Still, I missed my husband. Anna or Mila would never fill the intimacy of understanding that Max and I shared. They filled the void he left with a different kind of love. We shared meals together. Sat and drank coffee afterwards and talked and more importantly, laughed.
Now that community had split apart.
I entered the apartment and found it quiet. In the kitchen the dishes were neatly stacked to dry on the washboard. There was no pot of soup warming for me on the stove, though the smell of the meal remained in the air. My stomach rumbled, reminding me that it had been hours since I’d last eaten.
I walked down the hall. The doors to Mila and Anna’s doors were open. I looked in one and then the other. Mila was sitting on her bed, leaning against the headboard reading. Anna’s room was empty.
“Where is Anna?” I asked.
Mila looked up from her book and said, “Where were you for so long?”
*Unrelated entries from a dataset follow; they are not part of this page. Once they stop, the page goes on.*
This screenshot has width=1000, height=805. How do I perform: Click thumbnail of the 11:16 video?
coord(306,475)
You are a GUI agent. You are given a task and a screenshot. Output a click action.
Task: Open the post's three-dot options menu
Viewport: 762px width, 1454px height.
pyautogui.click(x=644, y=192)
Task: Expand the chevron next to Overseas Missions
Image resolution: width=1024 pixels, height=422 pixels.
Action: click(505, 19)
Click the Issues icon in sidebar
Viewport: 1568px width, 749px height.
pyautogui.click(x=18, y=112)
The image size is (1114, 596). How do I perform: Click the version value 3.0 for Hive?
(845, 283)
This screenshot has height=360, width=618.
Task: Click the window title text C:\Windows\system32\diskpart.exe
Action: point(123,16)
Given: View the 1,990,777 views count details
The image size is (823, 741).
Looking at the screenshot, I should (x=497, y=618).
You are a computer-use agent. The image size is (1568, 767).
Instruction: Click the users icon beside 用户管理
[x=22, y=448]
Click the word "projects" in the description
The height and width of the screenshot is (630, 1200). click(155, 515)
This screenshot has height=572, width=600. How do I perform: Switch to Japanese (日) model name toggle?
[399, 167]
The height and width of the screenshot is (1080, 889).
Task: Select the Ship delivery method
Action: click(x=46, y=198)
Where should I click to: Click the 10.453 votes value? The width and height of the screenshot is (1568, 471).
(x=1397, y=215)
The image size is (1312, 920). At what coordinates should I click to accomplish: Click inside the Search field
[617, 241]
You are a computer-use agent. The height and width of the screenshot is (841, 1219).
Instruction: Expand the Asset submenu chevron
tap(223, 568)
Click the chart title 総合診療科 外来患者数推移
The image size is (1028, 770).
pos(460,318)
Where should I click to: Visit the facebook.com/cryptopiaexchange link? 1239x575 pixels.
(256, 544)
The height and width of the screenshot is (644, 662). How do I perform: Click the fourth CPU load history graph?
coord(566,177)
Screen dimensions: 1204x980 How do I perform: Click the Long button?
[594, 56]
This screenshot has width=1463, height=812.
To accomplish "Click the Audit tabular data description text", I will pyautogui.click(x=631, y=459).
“I had a meeting,” I replied. “Where is Anna?”
“You got mad at us and we were only gone a couple hours.” Mila’s voice became a pout. “You’re a hypocrite.”
“Mila!” I tried fruitlessly to contain my rising anger. She’d never been so arrogantly defiant before. Clearly, this was Anna’s influence. I can imagine the bitter recriminations Anna must have filled her head with while I was gone. “Mila, my absence and yours are two different things. Now, tell me where is Anna?”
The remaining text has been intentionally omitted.